Please rewrite the rows below, beginning at the line that has "Given: Add the" and stopping after the line that has "The width and height of the screenshot is (1280, 548).", and switch "dropdown" to "drop-down menu" while keeping everything else the same. Return only those lines.

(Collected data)

--- --- ---

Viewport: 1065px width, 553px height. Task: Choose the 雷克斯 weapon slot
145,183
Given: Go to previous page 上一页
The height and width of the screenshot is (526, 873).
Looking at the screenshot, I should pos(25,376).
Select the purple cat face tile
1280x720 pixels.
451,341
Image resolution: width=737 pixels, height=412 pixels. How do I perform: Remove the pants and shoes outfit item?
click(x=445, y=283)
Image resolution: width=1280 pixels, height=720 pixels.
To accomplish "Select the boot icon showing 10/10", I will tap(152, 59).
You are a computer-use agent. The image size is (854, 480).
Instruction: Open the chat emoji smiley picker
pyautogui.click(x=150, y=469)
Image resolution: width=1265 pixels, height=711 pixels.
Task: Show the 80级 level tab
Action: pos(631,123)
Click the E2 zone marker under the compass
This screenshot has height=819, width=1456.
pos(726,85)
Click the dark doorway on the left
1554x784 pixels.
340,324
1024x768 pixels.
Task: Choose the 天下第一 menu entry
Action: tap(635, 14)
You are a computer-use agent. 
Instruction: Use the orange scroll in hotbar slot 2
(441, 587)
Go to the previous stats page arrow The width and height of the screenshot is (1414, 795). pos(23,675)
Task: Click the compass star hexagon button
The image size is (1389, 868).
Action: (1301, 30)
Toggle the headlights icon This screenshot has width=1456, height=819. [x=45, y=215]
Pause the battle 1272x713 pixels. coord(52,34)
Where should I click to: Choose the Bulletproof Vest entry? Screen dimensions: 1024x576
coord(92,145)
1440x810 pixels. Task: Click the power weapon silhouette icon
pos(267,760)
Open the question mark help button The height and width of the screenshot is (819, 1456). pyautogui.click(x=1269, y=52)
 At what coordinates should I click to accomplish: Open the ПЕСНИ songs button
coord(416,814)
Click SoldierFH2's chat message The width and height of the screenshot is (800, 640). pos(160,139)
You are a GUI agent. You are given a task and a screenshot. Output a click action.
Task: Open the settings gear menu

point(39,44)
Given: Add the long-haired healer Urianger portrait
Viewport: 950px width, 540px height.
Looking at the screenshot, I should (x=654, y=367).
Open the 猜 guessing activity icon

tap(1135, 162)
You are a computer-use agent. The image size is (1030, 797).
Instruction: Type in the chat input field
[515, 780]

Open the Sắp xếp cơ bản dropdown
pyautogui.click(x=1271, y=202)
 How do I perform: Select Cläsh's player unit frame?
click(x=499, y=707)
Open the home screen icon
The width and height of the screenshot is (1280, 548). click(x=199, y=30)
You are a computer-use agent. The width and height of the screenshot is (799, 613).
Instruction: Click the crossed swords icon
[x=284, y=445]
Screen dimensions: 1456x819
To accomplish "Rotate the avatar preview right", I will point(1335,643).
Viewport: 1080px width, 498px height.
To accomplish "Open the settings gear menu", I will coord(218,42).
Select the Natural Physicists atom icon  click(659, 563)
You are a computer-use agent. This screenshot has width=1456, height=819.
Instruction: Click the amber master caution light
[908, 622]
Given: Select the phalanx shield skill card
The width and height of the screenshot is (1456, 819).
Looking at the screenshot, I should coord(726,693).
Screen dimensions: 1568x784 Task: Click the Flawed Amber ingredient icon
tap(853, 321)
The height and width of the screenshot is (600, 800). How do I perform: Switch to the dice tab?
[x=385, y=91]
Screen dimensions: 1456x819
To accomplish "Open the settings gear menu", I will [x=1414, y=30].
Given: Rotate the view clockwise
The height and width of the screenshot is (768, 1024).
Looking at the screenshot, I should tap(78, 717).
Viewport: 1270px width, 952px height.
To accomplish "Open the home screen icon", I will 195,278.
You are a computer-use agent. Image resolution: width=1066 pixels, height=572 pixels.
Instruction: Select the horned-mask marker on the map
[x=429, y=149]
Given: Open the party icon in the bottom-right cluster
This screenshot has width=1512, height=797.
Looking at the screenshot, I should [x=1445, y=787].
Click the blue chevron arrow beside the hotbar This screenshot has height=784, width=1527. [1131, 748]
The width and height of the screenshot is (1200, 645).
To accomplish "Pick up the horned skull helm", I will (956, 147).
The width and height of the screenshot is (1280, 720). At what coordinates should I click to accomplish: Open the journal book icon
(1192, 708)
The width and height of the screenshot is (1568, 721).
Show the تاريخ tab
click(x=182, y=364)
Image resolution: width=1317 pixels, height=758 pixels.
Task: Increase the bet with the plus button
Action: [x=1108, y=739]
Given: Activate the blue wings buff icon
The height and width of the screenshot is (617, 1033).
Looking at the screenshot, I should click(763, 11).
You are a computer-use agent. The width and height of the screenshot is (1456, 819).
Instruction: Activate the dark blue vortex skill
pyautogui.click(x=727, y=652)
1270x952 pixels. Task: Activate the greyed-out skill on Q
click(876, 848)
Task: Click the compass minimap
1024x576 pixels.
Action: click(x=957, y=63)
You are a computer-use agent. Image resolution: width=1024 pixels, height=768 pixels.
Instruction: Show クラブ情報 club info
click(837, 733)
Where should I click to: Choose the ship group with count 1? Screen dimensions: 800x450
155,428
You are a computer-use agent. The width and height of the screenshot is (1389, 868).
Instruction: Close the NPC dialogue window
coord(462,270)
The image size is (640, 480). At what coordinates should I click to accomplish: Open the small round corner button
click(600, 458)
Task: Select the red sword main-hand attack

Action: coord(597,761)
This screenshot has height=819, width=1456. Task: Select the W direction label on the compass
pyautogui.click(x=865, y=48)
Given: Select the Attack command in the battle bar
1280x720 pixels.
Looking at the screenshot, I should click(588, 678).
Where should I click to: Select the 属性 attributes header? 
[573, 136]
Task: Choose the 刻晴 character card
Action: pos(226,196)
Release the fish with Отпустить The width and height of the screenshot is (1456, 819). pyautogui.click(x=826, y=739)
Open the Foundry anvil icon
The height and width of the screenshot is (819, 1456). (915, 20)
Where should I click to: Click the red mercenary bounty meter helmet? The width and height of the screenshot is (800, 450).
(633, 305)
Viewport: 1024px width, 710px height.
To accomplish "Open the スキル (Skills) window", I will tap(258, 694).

--- --- ---

Result for this exercise
Given: Add the long-haired healer Urianger portrait
Viewport: 950px width, 540px height.
Looking at the screenshot, I should (x=654, y=367).
Open the 猜 guessing activity icon

tap(1135, 162)
You are a computer-use agent. The image size is (1030, 797).
Instruction: Type in the chat input field
[515, 780]

Open the Sắp xếp cơ bản drop-down menu
pyautogui.click(x=1271, y=202)
 How do I perform: Select Cläsh's player unit frame?
click(x=499, y=707)
Open the home screen icon
The width and height of the screenshot is (1280, 548). click(x=199, y=30)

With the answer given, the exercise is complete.